I have a Glue Job for migrating data from a Postgres database in RDS to a S3 bucket in Parquet format and a Crawler that connects to Postgres to infer the table schema. Previously, the Glue Connection used by both was configured to authenticate to Postgres via Username and Password, however now I would like it to authenticate via credentials stored in Secrets Manager instead. After updating the Glue Connection to use Secrets Manager, the Glue Job is failing with the following error:
2022-12-14 14:58:07,092 ERROR [main] glue.ProcessLauncher (Logging.scala:logError(73)): Error from Python:Traceback (most recent call last):
File "/tmp/parquet-job.py", line 25, in <module>
database=glue_source_database, table_name=table, transformation_ctx="Datasource")
File "/opt/amazon/lib/python3.6/site-packages/awsglue/dynamicframe.py", line 787, in from_catalog
return self._glue_context.create_dynamic_frame_from_catalog(db, table_name, redshift_tmp_dir, transformation_ctx, push_down_predicate, additional_options, catalog_id, **kwargs)
File "/opt/amazon/lib/python3.6/site-packages/awsglue/context.py", line 186, in create_dynamic_frame_from_catalog
makeOptions(self._sc, additional_options), catalog_id),
File "/opt/amazon/spark/python/lib/py4j-0.10.9-src.zip/py4j/java_gateway.py", line 1305, in __call__
answer, self.gateway_client, self.target_id, self.name)
File "/opt/amazon/spark/python/lib/pyspark.zip/pyspark/sql/utils.py", line 111, in deco
return f(*a, **kw)
File "/opt/amazon/spark/python/lib/py4j-0.10.9-src.zip/py4j/protocol.py", line 328, in get_return_value
format(target_id, ".", name), value)
py4j.protocol.Py4JJavaError: An error occurred while calling o75.getCatalogSource.
: java.util.NoSuchElementException: None.get
at scala.None$.get(Option.scala:349)
at scala.None$.get(Option.scala:347)
at com.amazonaws.services.glue.util.DataCatalogWrapper.$anonfun$getJDBCConf$1(DataCatalogWrapper.scala:218)
at scala.util.Try$.apply(Try.scala:209)
at com.amazonaws.services.glue.util.DataCatalogWrapper.getJDBCConf(DataCatalogWrapper.scala:209)
at com.amazonaws.services.glue.GlueContext.getGlueNativeJDBCSource(GlueContext.scala:487)
at com.amazonaws.services.glue.GlueContext.getCatalogSource(GlueContext.scala:320)
at com.amazonaws.services.glue.GlueContext.getCatalogSource(GlueContext.scala:185)
at sun.reflect.NativeMethodAccessorImpl.invoke0(Native Method)
at sun.reflect.NativeMethodAccessorImpl.invoke(NativeMethodAccessorImpl.java:62)

· · ·

Rewrite the Glue job post from the words "at scala.util.Try$.apply(Try.scala:209)" through "at sun.reflect.NativeMethodAccessorImpl.invoke0(Native Method)", swapping "getCatalogSource" for "loadCatalogSource" wherever it appears.

· · ·

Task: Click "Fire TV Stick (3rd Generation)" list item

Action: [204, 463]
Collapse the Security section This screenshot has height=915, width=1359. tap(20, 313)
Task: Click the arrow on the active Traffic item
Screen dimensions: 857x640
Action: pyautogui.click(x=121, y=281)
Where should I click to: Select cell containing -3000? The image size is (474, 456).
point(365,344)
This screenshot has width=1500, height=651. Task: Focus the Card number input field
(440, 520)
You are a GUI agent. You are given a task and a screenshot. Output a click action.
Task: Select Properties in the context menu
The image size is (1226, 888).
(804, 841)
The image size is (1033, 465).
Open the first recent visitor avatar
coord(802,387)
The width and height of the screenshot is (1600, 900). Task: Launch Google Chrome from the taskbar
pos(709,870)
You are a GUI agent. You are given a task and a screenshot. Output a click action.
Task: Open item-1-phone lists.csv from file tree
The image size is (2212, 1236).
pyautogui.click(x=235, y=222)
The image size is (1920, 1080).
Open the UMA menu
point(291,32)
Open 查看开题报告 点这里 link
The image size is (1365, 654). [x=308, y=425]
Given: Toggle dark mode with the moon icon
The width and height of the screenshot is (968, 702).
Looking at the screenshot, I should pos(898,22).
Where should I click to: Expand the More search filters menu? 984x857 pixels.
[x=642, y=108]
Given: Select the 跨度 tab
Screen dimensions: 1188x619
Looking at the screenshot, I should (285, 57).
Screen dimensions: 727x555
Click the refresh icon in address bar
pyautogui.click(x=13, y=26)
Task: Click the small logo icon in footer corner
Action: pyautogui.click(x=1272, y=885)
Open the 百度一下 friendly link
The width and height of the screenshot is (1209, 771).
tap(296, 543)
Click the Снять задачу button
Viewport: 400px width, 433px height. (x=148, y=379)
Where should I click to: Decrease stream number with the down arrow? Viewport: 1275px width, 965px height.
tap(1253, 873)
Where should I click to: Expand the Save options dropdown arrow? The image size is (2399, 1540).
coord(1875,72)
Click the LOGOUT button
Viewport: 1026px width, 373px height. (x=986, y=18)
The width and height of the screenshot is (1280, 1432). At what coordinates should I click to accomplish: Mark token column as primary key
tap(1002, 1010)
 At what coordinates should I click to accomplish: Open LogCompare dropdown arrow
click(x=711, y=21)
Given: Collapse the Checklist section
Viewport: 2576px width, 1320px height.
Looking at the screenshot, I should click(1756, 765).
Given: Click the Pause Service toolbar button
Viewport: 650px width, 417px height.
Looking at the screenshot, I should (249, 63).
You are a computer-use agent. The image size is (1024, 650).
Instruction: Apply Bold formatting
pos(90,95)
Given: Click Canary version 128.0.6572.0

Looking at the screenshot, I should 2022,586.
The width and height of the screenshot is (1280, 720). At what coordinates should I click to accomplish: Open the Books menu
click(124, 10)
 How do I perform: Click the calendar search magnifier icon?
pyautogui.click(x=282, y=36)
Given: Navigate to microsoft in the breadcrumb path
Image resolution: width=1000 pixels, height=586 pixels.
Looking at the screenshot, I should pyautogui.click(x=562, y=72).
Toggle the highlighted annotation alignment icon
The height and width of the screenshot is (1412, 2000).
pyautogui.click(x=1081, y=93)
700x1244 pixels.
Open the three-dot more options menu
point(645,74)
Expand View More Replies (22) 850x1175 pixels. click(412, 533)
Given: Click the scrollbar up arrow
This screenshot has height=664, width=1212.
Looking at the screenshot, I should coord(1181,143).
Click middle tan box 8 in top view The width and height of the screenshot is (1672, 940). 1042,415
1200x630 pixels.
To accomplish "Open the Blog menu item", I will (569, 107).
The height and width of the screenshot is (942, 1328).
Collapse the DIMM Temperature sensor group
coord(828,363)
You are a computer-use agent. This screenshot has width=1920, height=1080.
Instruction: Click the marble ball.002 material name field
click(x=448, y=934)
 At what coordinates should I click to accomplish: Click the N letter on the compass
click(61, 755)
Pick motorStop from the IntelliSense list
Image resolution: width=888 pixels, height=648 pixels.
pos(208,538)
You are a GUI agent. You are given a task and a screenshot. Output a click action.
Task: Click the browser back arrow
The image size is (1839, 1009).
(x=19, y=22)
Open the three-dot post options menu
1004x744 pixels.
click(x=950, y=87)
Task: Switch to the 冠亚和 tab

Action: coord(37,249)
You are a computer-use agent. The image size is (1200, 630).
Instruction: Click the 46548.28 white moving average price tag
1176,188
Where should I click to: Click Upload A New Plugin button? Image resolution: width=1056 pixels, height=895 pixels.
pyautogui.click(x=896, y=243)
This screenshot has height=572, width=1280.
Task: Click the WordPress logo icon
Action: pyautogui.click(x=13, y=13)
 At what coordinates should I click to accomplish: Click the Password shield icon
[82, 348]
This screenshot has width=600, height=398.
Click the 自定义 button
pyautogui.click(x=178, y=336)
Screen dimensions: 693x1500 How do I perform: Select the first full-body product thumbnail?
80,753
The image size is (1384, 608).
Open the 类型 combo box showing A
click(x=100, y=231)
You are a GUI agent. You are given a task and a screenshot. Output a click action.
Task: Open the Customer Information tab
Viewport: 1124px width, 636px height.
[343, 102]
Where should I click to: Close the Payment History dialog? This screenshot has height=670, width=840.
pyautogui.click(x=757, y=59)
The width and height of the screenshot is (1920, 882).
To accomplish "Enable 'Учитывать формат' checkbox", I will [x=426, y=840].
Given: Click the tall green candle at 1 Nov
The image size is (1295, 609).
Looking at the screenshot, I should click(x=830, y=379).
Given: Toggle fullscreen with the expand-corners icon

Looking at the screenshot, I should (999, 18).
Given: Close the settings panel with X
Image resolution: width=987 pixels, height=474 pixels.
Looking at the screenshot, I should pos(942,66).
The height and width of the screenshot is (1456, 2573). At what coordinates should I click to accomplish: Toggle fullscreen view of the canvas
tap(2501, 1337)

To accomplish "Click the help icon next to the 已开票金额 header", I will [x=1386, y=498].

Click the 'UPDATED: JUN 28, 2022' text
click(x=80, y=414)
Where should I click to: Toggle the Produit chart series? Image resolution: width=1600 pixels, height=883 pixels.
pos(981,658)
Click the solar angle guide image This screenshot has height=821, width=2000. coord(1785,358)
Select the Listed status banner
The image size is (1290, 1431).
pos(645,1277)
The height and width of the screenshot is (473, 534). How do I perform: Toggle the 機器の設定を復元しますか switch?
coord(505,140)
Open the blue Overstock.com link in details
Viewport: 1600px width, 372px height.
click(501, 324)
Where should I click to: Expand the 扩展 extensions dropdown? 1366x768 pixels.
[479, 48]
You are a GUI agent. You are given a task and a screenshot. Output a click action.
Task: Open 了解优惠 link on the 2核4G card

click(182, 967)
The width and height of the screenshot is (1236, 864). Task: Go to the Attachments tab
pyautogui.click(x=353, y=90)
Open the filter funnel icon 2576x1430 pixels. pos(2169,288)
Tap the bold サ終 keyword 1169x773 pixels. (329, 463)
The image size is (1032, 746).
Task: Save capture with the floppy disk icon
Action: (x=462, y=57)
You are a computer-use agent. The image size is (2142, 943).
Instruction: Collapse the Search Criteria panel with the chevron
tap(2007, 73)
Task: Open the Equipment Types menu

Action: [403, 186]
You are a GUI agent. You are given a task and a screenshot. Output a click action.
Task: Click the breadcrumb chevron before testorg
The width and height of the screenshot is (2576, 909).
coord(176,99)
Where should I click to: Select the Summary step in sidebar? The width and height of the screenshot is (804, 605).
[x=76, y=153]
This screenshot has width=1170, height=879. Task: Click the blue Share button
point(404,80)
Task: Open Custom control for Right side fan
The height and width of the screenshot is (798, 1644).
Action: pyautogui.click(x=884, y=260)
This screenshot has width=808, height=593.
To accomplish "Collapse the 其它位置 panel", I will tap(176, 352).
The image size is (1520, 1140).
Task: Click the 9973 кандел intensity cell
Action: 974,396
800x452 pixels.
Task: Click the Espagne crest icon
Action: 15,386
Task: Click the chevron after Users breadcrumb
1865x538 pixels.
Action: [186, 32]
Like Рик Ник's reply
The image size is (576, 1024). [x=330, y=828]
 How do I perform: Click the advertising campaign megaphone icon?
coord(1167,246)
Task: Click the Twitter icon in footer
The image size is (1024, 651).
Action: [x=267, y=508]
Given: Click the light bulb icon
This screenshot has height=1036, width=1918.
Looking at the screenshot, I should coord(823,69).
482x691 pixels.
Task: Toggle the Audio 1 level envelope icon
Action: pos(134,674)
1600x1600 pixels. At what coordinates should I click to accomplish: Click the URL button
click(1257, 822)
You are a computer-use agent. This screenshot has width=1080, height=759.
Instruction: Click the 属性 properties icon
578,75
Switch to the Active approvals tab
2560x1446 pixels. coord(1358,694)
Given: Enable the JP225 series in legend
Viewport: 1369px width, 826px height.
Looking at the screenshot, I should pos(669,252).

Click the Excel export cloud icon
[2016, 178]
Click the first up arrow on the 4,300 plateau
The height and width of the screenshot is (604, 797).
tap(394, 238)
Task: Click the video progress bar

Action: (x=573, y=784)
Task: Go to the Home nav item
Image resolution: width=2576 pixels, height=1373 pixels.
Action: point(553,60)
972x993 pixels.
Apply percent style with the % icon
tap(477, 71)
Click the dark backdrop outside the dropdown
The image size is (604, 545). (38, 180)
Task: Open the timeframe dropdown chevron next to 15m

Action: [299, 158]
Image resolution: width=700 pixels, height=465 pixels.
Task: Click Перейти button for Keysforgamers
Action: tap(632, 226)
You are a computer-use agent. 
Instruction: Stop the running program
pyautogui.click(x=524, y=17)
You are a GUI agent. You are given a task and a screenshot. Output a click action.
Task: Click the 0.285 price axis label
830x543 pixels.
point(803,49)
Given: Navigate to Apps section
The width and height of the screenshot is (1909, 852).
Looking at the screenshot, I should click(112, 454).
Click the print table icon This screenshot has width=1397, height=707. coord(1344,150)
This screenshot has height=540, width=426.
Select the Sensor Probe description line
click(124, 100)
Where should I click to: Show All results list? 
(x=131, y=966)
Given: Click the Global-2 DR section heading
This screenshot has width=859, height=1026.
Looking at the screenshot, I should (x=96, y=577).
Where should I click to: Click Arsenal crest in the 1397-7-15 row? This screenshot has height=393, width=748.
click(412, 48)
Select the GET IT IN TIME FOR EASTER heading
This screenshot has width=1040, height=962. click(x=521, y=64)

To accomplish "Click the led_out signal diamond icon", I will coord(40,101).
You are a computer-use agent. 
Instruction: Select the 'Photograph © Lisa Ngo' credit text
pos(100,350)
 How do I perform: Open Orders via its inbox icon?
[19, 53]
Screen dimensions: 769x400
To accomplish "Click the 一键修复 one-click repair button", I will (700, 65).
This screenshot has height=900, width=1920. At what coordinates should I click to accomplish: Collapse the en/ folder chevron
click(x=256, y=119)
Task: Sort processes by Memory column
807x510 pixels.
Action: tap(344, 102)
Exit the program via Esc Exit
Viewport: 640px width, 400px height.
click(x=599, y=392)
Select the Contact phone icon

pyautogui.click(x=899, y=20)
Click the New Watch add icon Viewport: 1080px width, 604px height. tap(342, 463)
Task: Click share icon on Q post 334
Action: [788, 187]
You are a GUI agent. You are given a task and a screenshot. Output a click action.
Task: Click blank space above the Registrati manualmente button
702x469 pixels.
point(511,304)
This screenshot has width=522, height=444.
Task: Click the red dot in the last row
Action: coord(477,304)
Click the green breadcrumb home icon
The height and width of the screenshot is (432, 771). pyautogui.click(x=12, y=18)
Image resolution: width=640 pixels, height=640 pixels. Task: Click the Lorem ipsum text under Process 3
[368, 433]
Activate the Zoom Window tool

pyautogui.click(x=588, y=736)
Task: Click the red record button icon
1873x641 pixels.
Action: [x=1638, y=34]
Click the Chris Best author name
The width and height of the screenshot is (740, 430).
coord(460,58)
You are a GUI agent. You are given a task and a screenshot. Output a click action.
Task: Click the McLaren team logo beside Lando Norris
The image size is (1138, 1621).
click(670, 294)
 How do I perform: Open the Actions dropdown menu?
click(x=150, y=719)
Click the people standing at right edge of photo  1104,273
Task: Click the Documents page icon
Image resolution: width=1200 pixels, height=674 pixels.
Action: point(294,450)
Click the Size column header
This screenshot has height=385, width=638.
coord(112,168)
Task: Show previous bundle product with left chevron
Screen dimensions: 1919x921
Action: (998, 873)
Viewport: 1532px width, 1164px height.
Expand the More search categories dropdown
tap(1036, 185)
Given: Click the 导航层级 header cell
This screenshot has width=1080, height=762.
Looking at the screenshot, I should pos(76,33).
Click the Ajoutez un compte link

· · ·

▶ WRITTEN ANSWER
at scala.util.Try$.apply(Try.scala:209)
at com.amazonaws.services.glue.util.DataCatalogWrapper.getJDBCConf(DataCatalogWrapper.scala:209)
at com.amazonaws.services.glue.GlueContext.getGlueNativeJDBCSource(GlueContext.scala:487)
at com.amazonaws.services.glue.GlueContext.loadCatalogSource(GlueContext.scala:320)
at com.amazonaws.services.glue.GlueContext.loadCatalogSource(GlueContext.scala:185)
at sun.reflect.NativeMethodAccessorImpl.invoke0(Native Method)